Texte de lecture:
————
WATHI est allé à la rencontre de Oswald Padonou, président de l’Association béninoise d’études stratégiques et de sécurité. Dans cet entretien, il évoque le rôle des forces de défense et de sécurité en période électorale.
Quel est le cadre légal de la surveillance policière ou de l’armée en période électorale au Bénin ?
Le contexte électoral n’apporte pas plus de responsabilités à la police et aux forces armées. Les responsabilités sont les mêmes. Les institutions en charge de la sécurité doivent avoir une capacité d’anticipation dans le respect des principes légaux à savoir l’esprit républicain, l’impartialité et la neutralité dans la rivalité politique. Les personnels des Forces de défense et de sécurité ne sont pas autorisés à afficher en public et au nom de l’institution, leurs préférences politiques.
D’un point de vue technique, le maintien de l’ordre a toujours été de la responsabilité de la police. L’armée a des missions complémentaires sur les préoccupations relevant de la défense nationale. Ce qui peut changer en période électorale, c’est qu’à partir du moment où le risque est accru, où il y a des velléités de contestation, de tensions, le niveau de mobilisation, de vigilance de la police et de l’armée change. C’est une mobilisation exceptionnelle qui est désormais requise et une disponibilité totale de tous les agents.
Les institutions en charge de la sécurité doivent avoir une capacité d’anticipation dans le respect des principes légaux à savoir l’esprit républicain, l’impartialité et la neutralité dans la rivalité politique
La mobilité des forces est également renforcée en de pareilles circonstances. L’occupation spatiale est améliorée. La réactivité est de mise pour faire face rapidement aux violences. Donc, nous avons les fonctions classiques de la police mais cette fois-ci avec davantage de professionnalisme, d’impartialité et de neutralité en rapport avec un climat politique assez sensible. Cet état de veille prend en compte aussi bien la période pré-électorale, la campagne, le vote lui-même et bien évidemment l’après-scrutin.
Quelle appréciation faites-vous de la collaboration entre les Forces de défense et de sécurité en période électorale ?
L’armée et la police ont toujours collaboré en période électorale. Les besoins d’effectifs par exemple ne peuvent pas être couverts uniquement par la police. L’enjeu souvent est de faire en sorte que tous les bureaux de vote sur le territoire national reçoivent au moins un agent. Il y a derrière, tout le déploiement que nécessite un scrutin.
Par le passé, les candidats n’ont pas apprécié l’implication de l’armée dans le transport du matériel électoral. Cette fois-ci, on attend de voir si un autre dispositif sera mis en place pour rassurer les acteurs sur la transparence du scrutin
Il faut pouvoir convoyer dans la sécurité le matériel de vote vers les régions et faire en sorte de le disposer dans des endroits sûrs. Il n’est donc pas réaliste en termes de logistique et de personnel que la police assure seule ce rôle. Ce sont donc des forces mixtes qui agissent.
Par le passé, les candidats n’ont pas apprécié l’implication de l’armée dans le transport du matériel électoral. Cette fois-ci, on attend de voir si un autre dispositif sera mis en place pour rassurer les acteurs sur la transparence du scrutin.
————
Données fournies:
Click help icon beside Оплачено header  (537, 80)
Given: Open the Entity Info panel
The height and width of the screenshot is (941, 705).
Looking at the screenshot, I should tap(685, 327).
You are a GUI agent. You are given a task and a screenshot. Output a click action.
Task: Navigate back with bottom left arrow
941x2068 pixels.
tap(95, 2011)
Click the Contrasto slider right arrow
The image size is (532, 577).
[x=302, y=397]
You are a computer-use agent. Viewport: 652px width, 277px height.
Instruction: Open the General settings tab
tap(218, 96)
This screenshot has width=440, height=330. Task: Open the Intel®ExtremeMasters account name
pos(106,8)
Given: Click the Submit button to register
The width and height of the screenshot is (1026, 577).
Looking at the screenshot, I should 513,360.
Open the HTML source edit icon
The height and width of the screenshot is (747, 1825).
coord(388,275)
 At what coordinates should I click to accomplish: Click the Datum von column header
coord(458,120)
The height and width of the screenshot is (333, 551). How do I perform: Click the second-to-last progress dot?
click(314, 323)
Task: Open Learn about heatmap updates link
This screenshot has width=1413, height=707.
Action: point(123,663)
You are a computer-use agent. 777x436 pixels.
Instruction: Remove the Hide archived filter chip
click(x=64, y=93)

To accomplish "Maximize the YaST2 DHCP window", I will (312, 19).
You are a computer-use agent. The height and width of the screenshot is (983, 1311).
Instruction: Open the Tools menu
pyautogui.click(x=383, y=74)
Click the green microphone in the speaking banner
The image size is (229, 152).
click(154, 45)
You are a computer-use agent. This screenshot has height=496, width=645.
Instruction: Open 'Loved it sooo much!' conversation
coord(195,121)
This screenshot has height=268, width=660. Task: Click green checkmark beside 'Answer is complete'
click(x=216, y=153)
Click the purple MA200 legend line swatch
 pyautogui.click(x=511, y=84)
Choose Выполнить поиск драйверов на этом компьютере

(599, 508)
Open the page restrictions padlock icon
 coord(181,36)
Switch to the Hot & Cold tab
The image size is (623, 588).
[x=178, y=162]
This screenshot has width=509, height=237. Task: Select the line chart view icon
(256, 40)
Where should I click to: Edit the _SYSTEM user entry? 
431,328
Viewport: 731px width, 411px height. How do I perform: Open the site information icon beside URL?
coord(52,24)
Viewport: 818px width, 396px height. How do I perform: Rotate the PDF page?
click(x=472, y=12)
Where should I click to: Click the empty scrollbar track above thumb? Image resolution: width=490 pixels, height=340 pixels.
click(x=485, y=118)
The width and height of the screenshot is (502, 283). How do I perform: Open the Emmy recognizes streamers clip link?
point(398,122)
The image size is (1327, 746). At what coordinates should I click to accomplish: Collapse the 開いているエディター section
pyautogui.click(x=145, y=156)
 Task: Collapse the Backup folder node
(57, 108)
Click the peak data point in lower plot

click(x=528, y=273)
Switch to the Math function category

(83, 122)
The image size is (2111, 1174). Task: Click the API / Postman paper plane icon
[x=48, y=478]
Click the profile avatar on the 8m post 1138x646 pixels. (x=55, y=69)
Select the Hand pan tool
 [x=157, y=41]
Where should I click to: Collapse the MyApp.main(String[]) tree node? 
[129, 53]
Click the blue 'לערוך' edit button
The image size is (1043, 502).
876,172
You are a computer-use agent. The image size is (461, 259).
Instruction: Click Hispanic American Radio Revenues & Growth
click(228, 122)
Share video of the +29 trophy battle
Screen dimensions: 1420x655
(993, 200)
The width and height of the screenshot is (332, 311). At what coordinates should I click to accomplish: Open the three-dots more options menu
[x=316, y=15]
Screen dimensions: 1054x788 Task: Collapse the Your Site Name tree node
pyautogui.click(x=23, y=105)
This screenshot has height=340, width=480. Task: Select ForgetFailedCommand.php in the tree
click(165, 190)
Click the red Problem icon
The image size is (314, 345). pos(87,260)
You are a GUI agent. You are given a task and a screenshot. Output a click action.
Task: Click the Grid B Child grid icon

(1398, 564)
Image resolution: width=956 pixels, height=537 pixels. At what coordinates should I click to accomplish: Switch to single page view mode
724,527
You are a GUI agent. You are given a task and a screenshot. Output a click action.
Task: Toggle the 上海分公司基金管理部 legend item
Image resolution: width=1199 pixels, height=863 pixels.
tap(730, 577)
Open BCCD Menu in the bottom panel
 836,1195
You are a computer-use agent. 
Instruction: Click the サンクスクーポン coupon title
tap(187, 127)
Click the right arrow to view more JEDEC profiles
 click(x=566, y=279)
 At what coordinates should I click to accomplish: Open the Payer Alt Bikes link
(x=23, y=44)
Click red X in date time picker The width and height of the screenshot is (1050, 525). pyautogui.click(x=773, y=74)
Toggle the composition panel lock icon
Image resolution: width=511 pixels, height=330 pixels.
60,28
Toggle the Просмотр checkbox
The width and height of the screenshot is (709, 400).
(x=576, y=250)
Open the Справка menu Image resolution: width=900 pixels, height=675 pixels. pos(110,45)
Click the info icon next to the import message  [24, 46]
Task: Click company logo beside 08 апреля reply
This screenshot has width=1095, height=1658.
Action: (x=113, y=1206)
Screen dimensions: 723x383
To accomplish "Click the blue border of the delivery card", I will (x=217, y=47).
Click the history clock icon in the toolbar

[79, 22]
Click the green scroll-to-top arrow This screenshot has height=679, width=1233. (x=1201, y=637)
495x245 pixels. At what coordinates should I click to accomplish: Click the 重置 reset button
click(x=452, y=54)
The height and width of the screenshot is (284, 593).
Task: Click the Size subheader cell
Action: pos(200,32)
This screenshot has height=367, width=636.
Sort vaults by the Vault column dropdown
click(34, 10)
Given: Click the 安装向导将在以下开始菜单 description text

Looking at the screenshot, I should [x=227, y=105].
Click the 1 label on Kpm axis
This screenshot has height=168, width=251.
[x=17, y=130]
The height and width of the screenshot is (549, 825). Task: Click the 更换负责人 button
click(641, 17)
————
Exercice bref: Reproduisez fidèlement le passage de l'entretien sur la sécurité en période électorale qui s'ouvre sur les mots contenant « Le contexte électoral » et se clôt sur « leurs préférences politiques. ».

Réponse ci-dessous:
Le contexte électoral n’apporte pas plus de responsabilités à la police et aux forces armées. Les responsabilités sont les mêmes. Les institutions en charge de la sécurité doivent avoir une capacité d’anticipation dans le respect des principes légaux à savoir l’esprit républicain, l’impartialité et la neutralité dans la rivalité politique. Les personnels des Forces de défense et de sécurité ne sont pas autorisés à afficher en public et au nom de l’institution, leurs préférences politiques.